Yes, it is true that on the phys­i­cal scale of the uni­verse we are van­ish­ing­ly small. Yes, it is true that we live on a typ­i­cal plan­et, near a typ­i­cal star, in a typ­i­cal neigh­bor­hood of a typ­i­cal galaxy. Yes, it may even be true that in the uni­verse of galax­ies we are a rel­a­tive­ly unde­vel­oped form of life and intelligence.

But the appro­pri­ate mea­sure of our sig­nif­i­cance is not the uni­verse out there; it’s the one we car­ry around in our heads.

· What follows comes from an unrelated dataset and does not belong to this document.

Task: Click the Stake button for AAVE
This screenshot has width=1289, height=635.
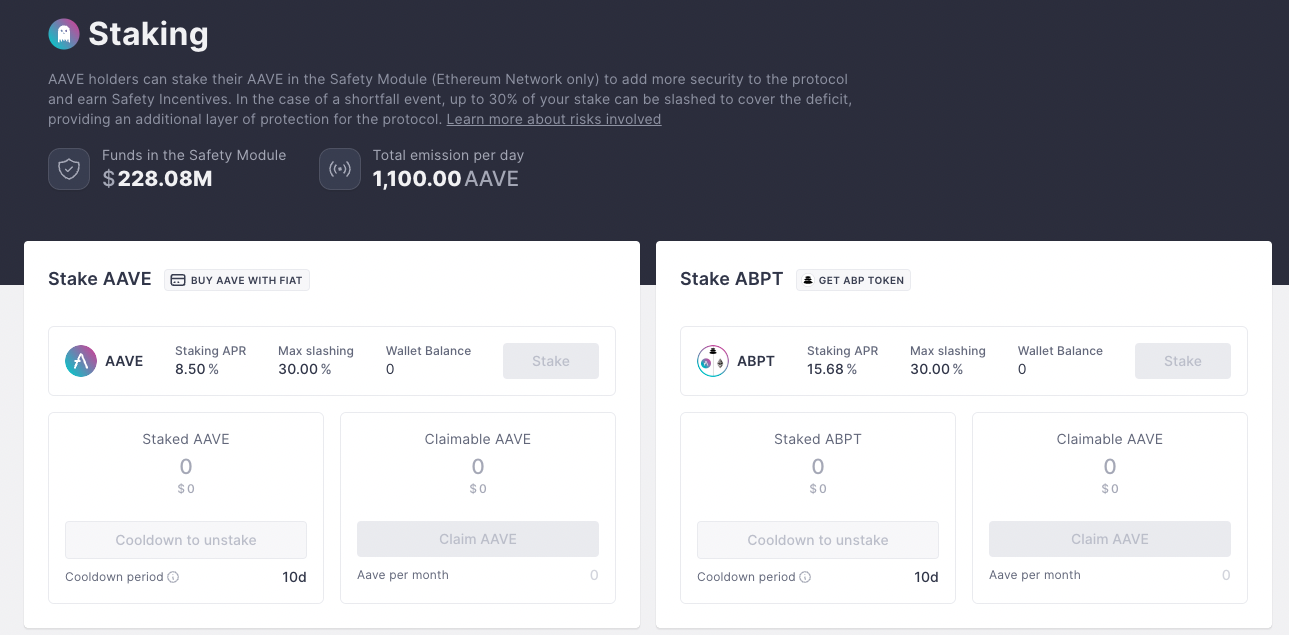Action: click(551, 361)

The uni­verse in our heads is an invent­ed uni­verse, a prod­uct of human imag­i­na­tion. We try in every way we can to ensure that it coin­cides with the uni­verse out there. We use the rig­or of math­e­mat­ics to avoid the ambi­gu­i­ties and bias­es of ordi­nary lan­guage. We devise won­der­ful instru­ments — the Hub­ble Space Tele­scope, for exam­ple — to extend our per­cep­tions. We rely on the insights of genius­es such as Coper­ni­cus, Galileo, New­ton, and Einstein.

Over the cen­turies, the uni­verse in our heads has grown larg­er and larg­er. It is cur­rent­ly bil­lions of light-years in diam­e­ter, bil­lions of years old, con­tain­ing more stars and plan­ets than there are grains of salt in all the salt box­es on all the super­mar­ket shelves of the world.

And yet it is in our heads, and there­fore we are greater than it, greater than the uni­verse of salt-sprin­kled galaxies.

Are we insignif­i­cant? Hard­ly. The way I fig­ure it, the more volu­mi­nous and com­plex becomes the uni­verse described by sci­ence, the more amaz­ing­ly sig­nif­i­cant become the heads that con­tain it.